Data records:
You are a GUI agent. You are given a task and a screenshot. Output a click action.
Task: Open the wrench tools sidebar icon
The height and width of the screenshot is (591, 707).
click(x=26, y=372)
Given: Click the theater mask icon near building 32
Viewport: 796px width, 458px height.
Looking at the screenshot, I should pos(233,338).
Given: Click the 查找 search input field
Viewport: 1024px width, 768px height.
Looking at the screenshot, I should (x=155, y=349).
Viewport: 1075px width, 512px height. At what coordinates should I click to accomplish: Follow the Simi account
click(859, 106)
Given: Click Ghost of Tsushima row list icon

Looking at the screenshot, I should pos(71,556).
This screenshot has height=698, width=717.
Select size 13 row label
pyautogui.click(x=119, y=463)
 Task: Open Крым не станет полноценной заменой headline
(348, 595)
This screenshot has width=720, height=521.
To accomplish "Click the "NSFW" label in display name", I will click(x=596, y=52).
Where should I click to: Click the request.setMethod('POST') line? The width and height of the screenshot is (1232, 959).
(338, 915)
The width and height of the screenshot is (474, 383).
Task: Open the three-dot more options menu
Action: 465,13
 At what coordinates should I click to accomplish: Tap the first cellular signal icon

Instructions to follow:
Restate each record word for word.

Result for this exercise:
You are a GUI agent. You are given a task and a screenshot. Output a click action.
Task: Open the wrench tools sidebar icon
The height and width of the screenshot is (591, 707).
click(x=26, y=372)
Given: Click the theater mask icon near building 32
Viewport: 796px width, 458px height.
Looking at the screenshot, I should pos(233,338).
Given: Click the 查找 search input field
Viewport: 1024px width, 768px height.
Looking at the screenshot, I should (x=155, y=349).
Viewport: 1075px width, 512px height. At what coordinates should I click to accomplish: Follow the Simi account
click(859, 106)
Given: Click Ghost of Tsushima row list icon

Looking at the screenshot, I should pos(71,556).
This screenshot has height=698, width=717.
Select size 13 row label
pyautogui.click(x=119, y=463)
 Task: Open Крым не станет полноценной заменой headline
(348, 595)
This screenshot has width=720, height=521.
To accomplish "Click the "NSFW" label in display name", I will click(x=596, y=52).
Where should I click to: Click the request.setMethod('POST') line? The width and height of the screenshot is (1232, 959).
(338, 915)
The width and height of the screenshot is (474, 383).
Task: Open the three-dot more options menu
Action: 465,13
 At what coordinates should I click to accomplish: Tap the first cellular signal icon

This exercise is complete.